Assignment 1:
In the Addi Ray article, rewrite the stretch from "She was honored" through "adversity to excel.", substituting "Courage and Perseverance" for "Student Achievement".
Assignment 2:
Answer these questions using the Addi Ray article:
(a) How long did LaKeisha Tucker Ray battle stomach cancer?
(b) How old was LaKeisha when her father died?
(c) What scholarship amount does every regional winner receive?
Assignment 3:
What comes next in the Addi Ray article? Write the continuation, picking up right after its last sentence.

Nobody can be fully prepared for the grief that comes with losing a parent, but Elmore County senior Addi Ray was as prepared as possible when she lost her mom in December.
Ray’s mom, LaKeisha Tucker Ray, died December 31 after a nine-month battle with stomach cancer. While it certainly hasn’t been easy for Addi dealing with the loss the last four months, LaKeisha prepared Addi and her brother, MJ, the best she could given the circumstances.
LaKeisha lost her father when she was 15 and wasn’t able to say goodbye due to him drowning unexpectedly while on a beach trip.
So as she was battling her cancer, LaKeisha made sure to express to Addi and MJ exactly how she dealt with the grief of losing a parent so young.
“She taught us the true reality of grief and she taught us how she coped with losing a parent young,” Addi Ray said. “She always prayed that we would never lose a parent young, but when we did, I made sure that I told her she prepared us more than any other person could be prepared for it. She taught us what it was like and how to handle it and how to not lose ourselves in the process. She was the strongest woman I’ve ever met.”
Dealing with the loss of her mom hasn’t come easy.
Ray, who has a 4.22 grade-point average and is ranked in the top five of the senior class at Elmore County, has had to balance her grief with her academics, her senior season on the soccer team and her therapy.
She was honored for her achievements though, as she was named one of 52 regional winners in the Bryant-Jordan Scholarship Program’s Student Achievement category, which honors senior student-athletes who have overcome personal adversity to excel.
All regional winners receive a $3,000 scholarship and could win more when statewide winners are announced at the annual Bryant-Jordan banquet Monday in Birmingham.

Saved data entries
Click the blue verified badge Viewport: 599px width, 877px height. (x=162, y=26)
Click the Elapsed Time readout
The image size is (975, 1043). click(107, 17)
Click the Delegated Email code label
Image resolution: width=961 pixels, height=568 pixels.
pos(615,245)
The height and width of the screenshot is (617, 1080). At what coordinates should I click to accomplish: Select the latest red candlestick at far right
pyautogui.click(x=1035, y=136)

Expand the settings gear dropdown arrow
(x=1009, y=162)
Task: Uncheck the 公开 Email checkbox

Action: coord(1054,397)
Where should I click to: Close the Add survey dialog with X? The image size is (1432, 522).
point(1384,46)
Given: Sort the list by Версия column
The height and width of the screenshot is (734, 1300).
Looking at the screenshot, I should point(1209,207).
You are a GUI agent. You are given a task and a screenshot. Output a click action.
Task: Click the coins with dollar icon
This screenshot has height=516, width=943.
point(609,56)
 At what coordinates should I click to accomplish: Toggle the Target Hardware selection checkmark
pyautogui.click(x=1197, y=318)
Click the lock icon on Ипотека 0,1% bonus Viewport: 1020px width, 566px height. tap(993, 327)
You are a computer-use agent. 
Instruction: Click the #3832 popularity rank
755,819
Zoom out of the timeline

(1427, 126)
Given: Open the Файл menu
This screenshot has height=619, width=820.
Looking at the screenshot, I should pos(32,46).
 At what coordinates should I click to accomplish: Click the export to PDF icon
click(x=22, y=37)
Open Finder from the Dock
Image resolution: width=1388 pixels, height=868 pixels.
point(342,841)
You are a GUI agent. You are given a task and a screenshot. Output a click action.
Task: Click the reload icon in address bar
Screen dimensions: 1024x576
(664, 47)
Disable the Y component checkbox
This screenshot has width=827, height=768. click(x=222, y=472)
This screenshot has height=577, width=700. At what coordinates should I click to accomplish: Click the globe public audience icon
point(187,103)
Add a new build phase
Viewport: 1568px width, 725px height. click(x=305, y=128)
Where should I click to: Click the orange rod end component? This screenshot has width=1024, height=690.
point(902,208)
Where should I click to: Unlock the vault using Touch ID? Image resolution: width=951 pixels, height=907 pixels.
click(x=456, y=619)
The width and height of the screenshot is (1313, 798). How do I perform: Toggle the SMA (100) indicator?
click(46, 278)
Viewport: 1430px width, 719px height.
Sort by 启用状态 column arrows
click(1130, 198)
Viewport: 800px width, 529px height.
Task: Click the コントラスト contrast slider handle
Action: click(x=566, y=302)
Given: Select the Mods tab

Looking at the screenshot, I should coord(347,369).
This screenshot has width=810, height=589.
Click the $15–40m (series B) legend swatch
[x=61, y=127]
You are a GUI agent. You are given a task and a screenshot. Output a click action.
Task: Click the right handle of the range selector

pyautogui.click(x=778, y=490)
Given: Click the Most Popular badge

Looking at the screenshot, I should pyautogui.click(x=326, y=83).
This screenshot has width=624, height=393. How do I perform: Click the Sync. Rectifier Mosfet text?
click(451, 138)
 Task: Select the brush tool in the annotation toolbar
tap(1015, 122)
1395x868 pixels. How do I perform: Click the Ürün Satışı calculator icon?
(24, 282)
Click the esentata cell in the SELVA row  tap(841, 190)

Exercise result 1:
She was honored for her achievements though, as she was named one of 52 regional winners in the Bryant-Jordan Scholarship Program’s Courage and Perseverance category, which honors senior student-athletes who have overcome personal adversity to excel.

Exercise result 2:
(a) Nine months.
(b) 15.
(c) $3,000.

Exercise result 3:
She will take that scholarship money to Auburn University, where she has been accepted into the honors program.
Ray never expected to win any kind of scholarship for being an athlete, as she says she hasn’t been an athlete her entire life. She’s danced and played softball throughout her life, but she’s been on the soccer team for only her junior and senior seasons.
She also participated with the Maroon Machine band this fall, serving as an actor in their show.
“My brother has always been more of an athlete than me, so winning something based on athletics was really cool,” Ray said. “For me, the impact the award really had on everybody who got it meant a lot because I really did go through something hard with my life. When you go through something like that, it’s hard to see the good in it but this is kind of like the Lord is showing me that there will be good in everything.”
While Ray has continued to work hard and credits the study habits she’s developed over the last few years to her success, she said the school has also been extremely helpful.
LaKeisha was a teacher at ECHS and was loved by the community. When she died in December, the school was patient with Addi and MJ about their school work as they dealt with her passing.
The school put Addi’s mental health before anything, which she was appreciative for. If she missed any class work due to therapy or things like driving her mom to the hospital during her cancer battle, the school would make sure she got all the work she missed.
It made it more of a challenge, especially with Ray having soccer practice and games all throughout the spring, but she has taken advantage of senior free periods.
“It’s definitely been a challenge,” Ray said. “But I spend a lot of my free periods working on missed school work. The school has been extremely helpful with making sure I get what I need and am still able to excel. They’ve been nothing short of great with me.”
While LaKeisha prepared Addi about the grief of losing a parent, Addi didn’t know the full extent of feeling grief until after her mom’s death.
She’s coped with the grief with therapy, which her dad, Mike, put her and MJ in back in August. Along with therapy, she’s relied on Mike and MJ as her rocks and has grown closer than ever with both of them.
More importantly, she’s developed a deeper relationship with Christ.
When people ask what keeps her going, the only firm answer she can give them is her relationship with Christ. She developed a really close relationship with Jesus about a month before her mom died, and she knows that was the Lord’s timing and she would not get through this without him.
As she enters her last month of senior year, she is taking her grief day by day. She knows she will never get over it, but she will find better ways to deal with it.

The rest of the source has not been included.